Strange flowers of the third kind

flower BW

Is it a bird? Is it an aeroplane? No, it is a photo from the ‘other side’. In yesterday’s post I alluded to my meanderings in a private solipsistic universe. In answer to a comment from John Zande, I asserted that this solipsistic space is real and that I could show a flower. OK, a weird flower, but still:  quod erat demonstrandum.

We are both looking at a flower that was grown in the other space that only I can access. Wait, if you are looking at this flower, aren’t you accessing this space it a little too? No, not really. It isn’t because you have seen a photo of the Great Wall that you have run the gauntlet of a thousand pesky souvenir sellers at its base. But if you see it, at least you know that it exists. And if it exists, than it must be real.

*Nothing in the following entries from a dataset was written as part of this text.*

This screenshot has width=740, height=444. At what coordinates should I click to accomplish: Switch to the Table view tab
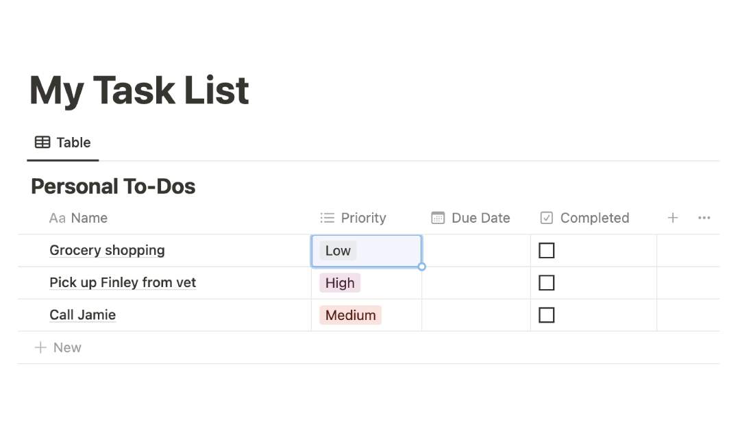(73, 142)
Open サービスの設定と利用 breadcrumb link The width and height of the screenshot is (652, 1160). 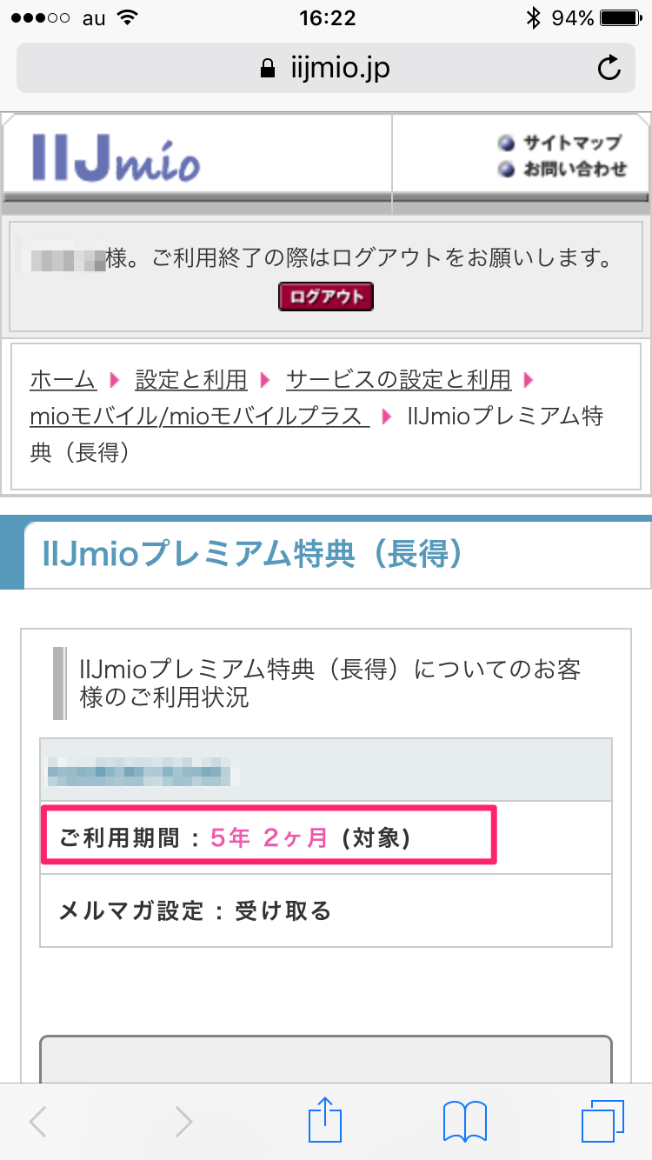(398, 380)
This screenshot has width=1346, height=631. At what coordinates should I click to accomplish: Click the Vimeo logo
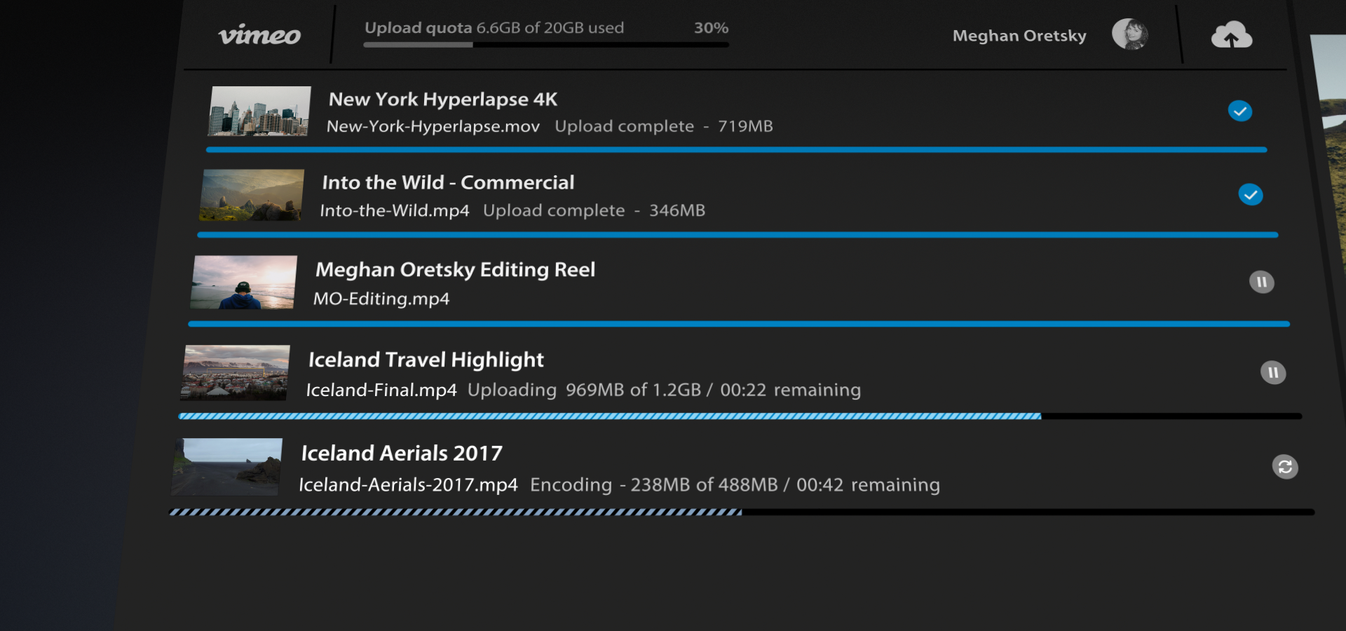coord(259,35)
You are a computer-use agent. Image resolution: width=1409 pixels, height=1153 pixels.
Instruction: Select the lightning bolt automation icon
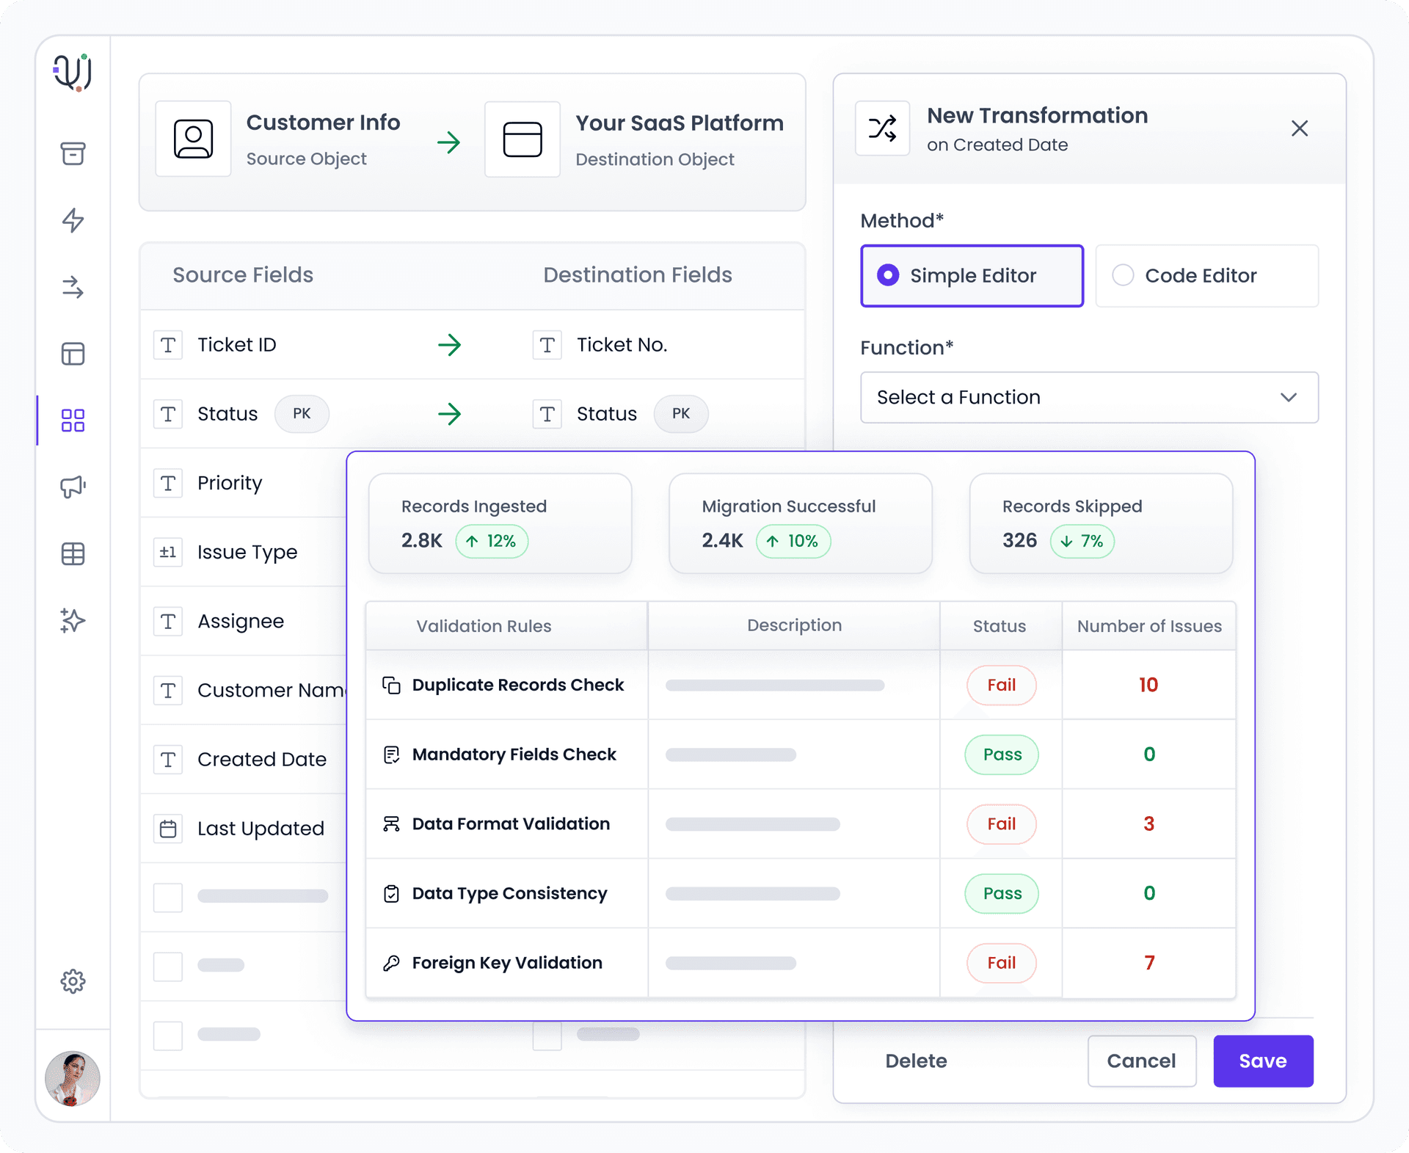pyautogui.click(x=73, y=222)
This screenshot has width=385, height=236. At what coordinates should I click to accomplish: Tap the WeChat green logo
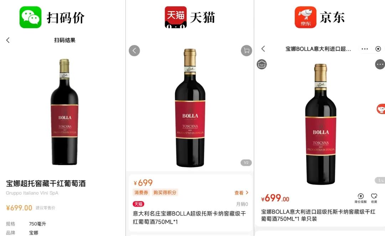[30, 17]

You can see the flower from the other side and therefore it exists and is real. Not just in my solipsistic space, but in yours too. As in the beautiful poem by Samuel Taylor Coleridge:

What if you slept? And what if, in your sleep, you dreamed? 
And what if, in your dream, you went to heaven
and there plucked an strange and beautiful flower?
And what if, when you awoke, you had the flower in your hand?
Ah, what then?

I could print this flower in 3D and fedex it to you. You will hold it in your hand. Ah, what then?

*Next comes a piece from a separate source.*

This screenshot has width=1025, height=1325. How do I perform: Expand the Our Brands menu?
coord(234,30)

Is it real? What is reality? It is when you can see it. Seeing is believing. Do you believe? It is when you can touch it. You just did (assuming FedEx delivered). So, is it real? Is it real when you can go there? I can take you there, and if I show enough photos, you can go there yourself. Are we able to go into Andy Warhol’s world? Into Nietzsche’s mind? Can we go to Disney Land?

Reality is that which we can experience through our senses. I can bring my reality to you and share it. We all share our realities all the time.

OK, I am confused. Are you?

Is there an absolute reality? One that does not depend on our confused, biased and solipsistic interpretation? Any belief system will tell you that yes, there is an absolute reality. And then they will give wildly differing accounts.

Does science point at an absolute reality? Certainly the logic of science, its verification through measurement and its ability to predict, would suggest that there is such an absolute reality. But we can’t easily experience much of it directly – all we can do its repeat the scientific experiments for ourselves and be convinced of its integrity. That makes it unique, in that doesn’t require belief.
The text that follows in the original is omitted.